- Infielder
- Born: September 24, 1946 (age 79) El Paso, Texas
- Batted: BothThrew: Right

MLB debut
- August 9, 1969, for the Cleveland Indians

Last MLB appearance
- September 24, 1972, for the Cleveland Indians

MLB statistics
- Batting average: .146
- Home runs: 0
- Runs batted in: 3
- Stats at Baseball Reference

Teams
- Cleveland Indians (1969–1972);

= Lou Camilli =

American baseball player (born 1946)

Louis Steven Camilli (born September 24, 1946) is a former Major League Baseball infielder who played for four seasons for the Cleveland Indians. A switch hitter who threw right-handed, Camilli was listed as 5 ft 10 in tall and 170 lb.

Camilli played college baseball at Texas A&M University, under coach Tom Chandler, where he was an all-conference selection in both 1966 and 1967. In August 1966, he was one of 19 college baseball players named to represent the United States in the World Amateur Tournament. He also played summer ball with the Rapid City Chiefs in South Dakota, a team in the amateur Basin League.
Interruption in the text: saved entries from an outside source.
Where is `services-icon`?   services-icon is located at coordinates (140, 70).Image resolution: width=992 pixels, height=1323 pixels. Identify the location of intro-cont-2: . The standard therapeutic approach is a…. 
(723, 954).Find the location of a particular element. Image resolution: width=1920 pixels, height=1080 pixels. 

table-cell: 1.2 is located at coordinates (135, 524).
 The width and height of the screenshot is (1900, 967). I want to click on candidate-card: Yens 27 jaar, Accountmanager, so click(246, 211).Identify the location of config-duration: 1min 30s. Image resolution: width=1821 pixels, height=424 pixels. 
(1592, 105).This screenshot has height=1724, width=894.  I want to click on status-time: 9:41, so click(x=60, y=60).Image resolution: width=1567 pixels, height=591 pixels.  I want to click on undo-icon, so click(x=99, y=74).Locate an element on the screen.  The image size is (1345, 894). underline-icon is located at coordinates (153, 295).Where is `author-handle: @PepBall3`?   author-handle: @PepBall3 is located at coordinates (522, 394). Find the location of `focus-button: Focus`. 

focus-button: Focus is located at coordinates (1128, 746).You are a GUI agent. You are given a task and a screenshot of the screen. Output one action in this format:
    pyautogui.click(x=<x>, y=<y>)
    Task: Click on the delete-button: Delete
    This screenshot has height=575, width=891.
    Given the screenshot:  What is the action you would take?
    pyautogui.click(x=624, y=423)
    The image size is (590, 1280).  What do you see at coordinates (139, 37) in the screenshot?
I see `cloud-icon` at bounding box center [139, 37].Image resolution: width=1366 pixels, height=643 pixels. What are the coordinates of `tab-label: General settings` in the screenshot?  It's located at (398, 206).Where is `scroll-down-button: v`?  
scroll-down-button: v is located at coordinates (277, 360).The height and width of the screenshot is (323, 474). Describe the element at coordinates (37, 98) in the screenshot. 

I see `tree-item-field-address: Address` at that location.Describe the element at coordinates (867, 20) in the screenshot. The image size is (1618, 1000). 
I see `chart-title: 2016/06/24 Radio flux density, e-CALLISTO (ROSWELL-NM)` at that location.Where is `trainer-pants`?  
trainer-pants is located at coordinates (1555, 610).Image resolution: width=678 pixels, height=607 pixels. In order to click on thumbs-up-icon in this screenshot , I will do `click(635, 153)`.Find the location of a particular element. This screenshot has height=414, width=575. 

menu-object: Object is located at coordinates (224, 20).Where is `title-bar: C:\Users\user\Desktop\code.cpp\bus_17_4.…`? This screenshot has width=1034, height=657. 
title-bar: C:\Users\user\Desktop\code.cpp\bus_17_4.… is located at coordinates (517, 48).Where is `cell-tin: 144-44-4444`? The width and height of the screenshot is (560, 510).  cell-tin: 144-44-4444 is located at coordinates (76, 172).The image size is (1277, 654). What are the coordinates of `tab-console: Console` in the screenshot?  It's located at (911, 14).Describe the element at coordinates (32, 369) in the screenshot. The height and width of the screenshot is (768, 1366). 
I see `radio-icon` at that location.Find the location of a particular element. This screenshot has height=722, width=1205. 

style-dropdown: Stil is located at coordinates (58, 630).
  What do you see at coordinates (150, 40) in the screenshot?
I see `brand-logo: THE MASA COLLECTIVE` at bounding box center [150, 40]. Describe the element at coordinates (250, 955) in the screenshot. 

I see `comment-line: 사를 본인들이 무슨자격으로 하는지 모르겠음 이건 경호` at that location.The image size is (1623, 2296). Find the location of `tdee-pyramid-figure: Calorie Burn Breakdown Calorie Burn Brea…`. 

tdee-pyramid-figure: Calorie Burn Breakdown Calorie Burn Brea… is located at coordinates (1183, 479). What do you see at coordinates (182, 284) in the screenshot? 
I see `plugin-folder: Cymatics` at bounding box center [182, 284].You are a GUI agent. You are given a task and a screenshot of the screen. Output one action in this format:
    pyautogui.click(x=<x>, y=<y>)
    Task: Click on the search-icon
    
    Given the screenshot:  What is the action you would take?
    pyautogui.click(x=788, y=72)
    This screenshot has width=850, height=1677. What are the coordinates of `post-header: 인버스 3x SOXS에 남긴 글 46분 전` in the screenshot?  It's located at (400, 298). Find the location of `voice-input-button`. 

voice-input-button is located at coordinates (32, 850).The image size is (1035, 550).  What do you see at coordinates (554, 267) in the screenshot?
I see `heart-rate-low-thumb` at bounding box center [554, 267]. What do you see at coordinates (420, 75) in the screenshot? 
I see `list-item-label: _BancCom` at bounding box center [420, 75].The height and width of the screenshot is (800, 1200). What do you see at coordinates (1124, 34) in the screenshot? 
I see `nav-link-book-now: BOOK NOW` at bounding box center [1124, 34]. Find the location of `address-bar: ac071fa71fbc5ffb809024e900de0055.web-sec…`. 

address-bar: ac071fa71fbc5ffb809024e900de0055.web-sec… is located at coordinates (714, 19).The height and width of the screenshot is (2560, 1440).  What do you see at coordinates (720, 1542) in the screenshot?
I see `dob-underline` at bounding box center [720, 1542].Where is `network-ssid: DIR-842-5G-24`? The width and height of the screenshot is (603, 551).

He was then selected by the Indians in the 3rd round of the 1967 MLB draft.

Camilli began his professional career with the 1967 Class-A Reno Silver Sox, where he hit .303 in 62 games. He was promoted to the Double-A Waterbury Indians in 1968 and made his Major League debut on August 9, 1969 at third base against the Kansas City Royals. He was hitless in four at-bats in the game. In 13 games with the Indians in 1969, he had 14 at-bats and failed to record a hit. He spent most of 1970 also with Waterbury before receiving a late season call-up. He also failed to record a hit in 15 at-bats that season.

Camilli recorded his first Major League hit with a single to center field against Vida Blue of the Oakland Athletics on April 30, 1971. His 34 at-bats without a hit marks the longest such streak for a non-pitcher at the start of a career since those records were first kept in 1908, according to Baseball Reference.

In four seasons from 1969–1972 with the Indians he played in 107 games, had 151 at-bats, 22 hits and a .146 batting average. He was used mostly as a utility infielder, a role that he embraced. The Indians never finished higher than fifth during Camilli's time with the team, leading him to quip, "They ought to change our name to the Cleveland Light Company. We don't have anything but utility men."

Camilli's professional baseball career ended after he hit .281 in 134 games for the 1973 Oklahoma City 89ers.